To reconfirm my opening comment, if your proposal makes thing work in more cases
without any side-effects or performance impact I can't see any objection for it.
 Maybe you could confirm this is the case once you work out a patch.

But to be clear you're not able to cite any contractual Java API requirement
that Thread.sleep() must always work the way you describe on all JVMs on all
operating systems.  You can only say it works in the case you tested.

The bigger question here is that you are fixing only one issue where comparisons
to absolute system time are being made, how many other parts of the code are
affected to.  Should a complex application (like TC) be expected to deal with
time going backwards (it is a given that applications can already deal
gracefully with time going forwards).


Thinking down the road towards a solution:

Let suppose you were able to detect a slew occur, and calculate how much slew
occured.
The session expiry may not be the only place affected, you might also need to
modify the code which accesses a session (if that code is doing an expiry check
on every access).  Everytime a session is accessed a clock slew detection
algorithm would need to detect slew.  if(currentTime < session.lastAccessedTime
|| currentTime > (session.lastAccessedTime + expiryIntervalTime +
miniLatencyMargin)) { sessionFixSlew(); }  Maybe that works providing the
expiryIntervalTime is less than half the session timeout.  Maybe that works
providing you dont care about slew of less than expiryIntervalTime not being
detectable.
Maybe the solution calls for a custom StandardSession implementation.

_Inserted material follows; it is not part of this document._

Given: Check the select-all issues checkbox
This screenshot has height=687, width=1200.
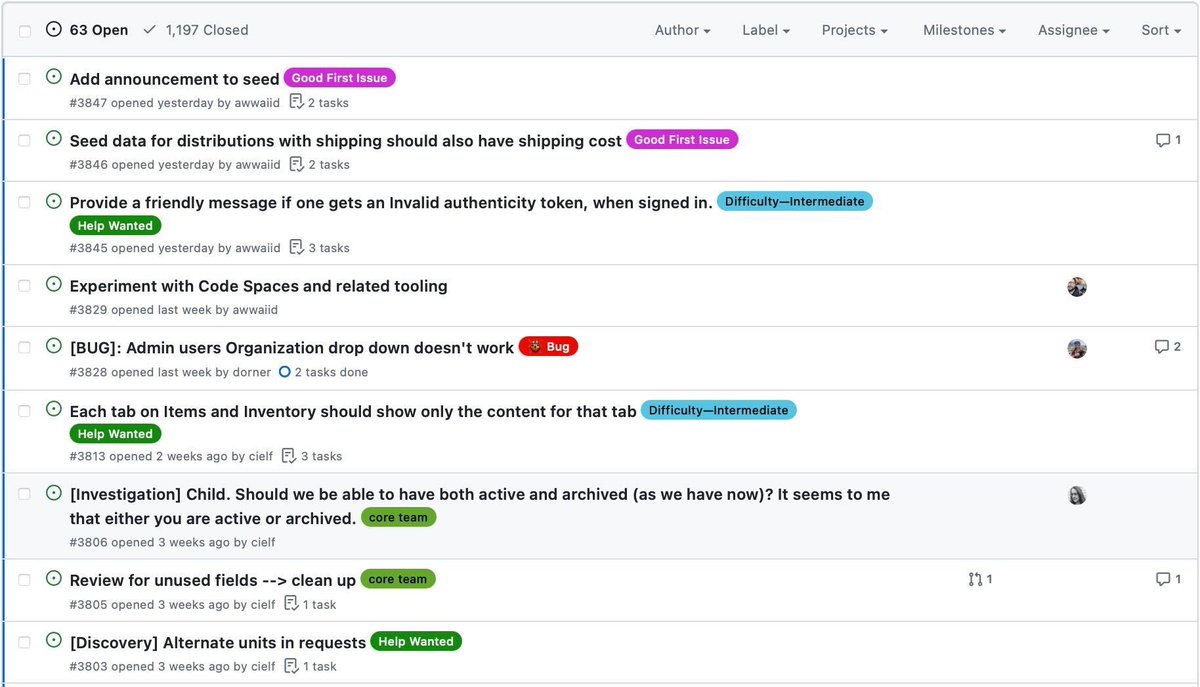Looking at the screenshot, I should tap(24, 29).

As for your other comments..

I disagree with your x0.5 through x2 values, sure its theoretically possible to
do but who is doing it ?  Maybe x0.98 to x1.02 is more realistic value to cite.

I disagree with your datacentre argument, on some unix the "clock" tool allow
setting of BIOS clock without needing to go into the BIOS.  It pretty obvious to
me how the construct a mechanism in an embeded device to change the clock you
either do it last thing just before issuing a hardware reset (as part of the
procedure to change the clock) or you store a +/- modification value in some
non-volatile place and just as the OS boots up it make the correction.  A bit
like the old /etc/ntp.drift file.

Implementing RTC updating, kernel adjtimex support and a basic NTP client are
substantially less work than implementing a JVM and if an embeded device has
resources to run a JVM (and tomcat inside that) then we're not talking about no
microPU for a washing machine are we.